Why do otherwise sensible adults portray the difficult period of childhood as a Golden age of happiness?
Possibly because at that time we are together with people who are later separated from us forever.
I remember that, when my brother and I were children, the spring was a season of awaiting cherries. We both liked fruits, and they were practically absent from the spring market until the appearance of cherries in late May. My mother was always telling us that there would be cherries after May 24. This is a Bulgarian holiday which she had set as arbitrary threshold to add accuracy to our expectation.
Once, when we were having a full dish of cherries, my brother pulled out a particularly large and red one, called it Count Cherry after a character from Gianni Rodari's Adventures of the Little Onion and suggested we make a contest and use the cherry as a prize. He won the contest but then laughingly said that "Count Cherry" was rotten inside. Life always brings nasty surprises...
Like many other siblings, we had a quasi-language just for us two. This now extinct language included a special anagram for grapes, another favourite fruit.
What else did my brother like to eat? It is difficult to remember, because he hadn't the sin of gluttony and always cared for the others. He liked chocolate but never ate more than his fair share of it while I sometimes took from his share. There is a traditional Bulgarian dish, meat-and-eggplants hash (musaka sas sini domati). It is considered a refined dish because it is difficult to prepare, but actually few people like it. My mother thought he liked it, and he was duly eating it in order to make her happy. It took years for him to confess the truth.
Unlike him, I have always refused to eat things I do not like and never resisted the things I like. To me, no great painting or symphony can compare with the pleasure given by the tasty roasted meat, the sweet chocolate and ice-cream, the fresh fruits and other tasty foods.
I admit I have the sin of gluttony. But there may be more to it. Taste is our tool to evaluate the substances that will build and power our body. Hence, of all our senses it is the only one directly related to our self-perpetuation, to the machinery of being alive.
And now, when I enjoy some piece of tasty food between my tongue and palate, often a quick thought pierces my mind that my brother will never again taste anything.

4 comments:

Anonymous said...

Hi Maya,

I hope you have adjusted. That was a beautiful tribute... The picture of you and your brother reminds me of a similar picture of me and my brother.

-Mi

Maya M said...

Thank you, Mi.

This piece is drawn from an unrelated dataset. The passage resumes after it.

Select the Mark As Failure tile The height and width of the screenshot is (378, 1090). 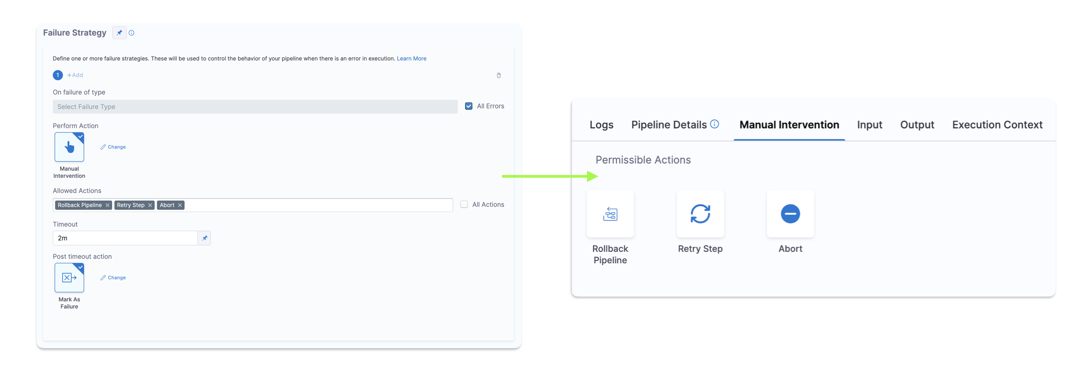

I doubt that I'll ever manage to truly adjust, but I am continuing somehow. Life goes on, for the living...

Beth said...

Maya, If I were to get myself to Bulgaria, is there something I could do for the orphans in Mogolino. I watched a heart breaking doco on television last night and believe that the plight of these children (and others in similar situations) needs to be brought to the world's attention.
Beth

Maya M said...

That particular care home has already been closed and the children relocated to other, smaller facilities. Some have been taken back by their parents and one has been adopted abroad. However, there has been little change in treatment of abandonded (esp. disabled) children in Bulgaria.
Pressure from abroad is needed to make government abandon the non-working system of care homes, and to provide due support to disabled children and their families.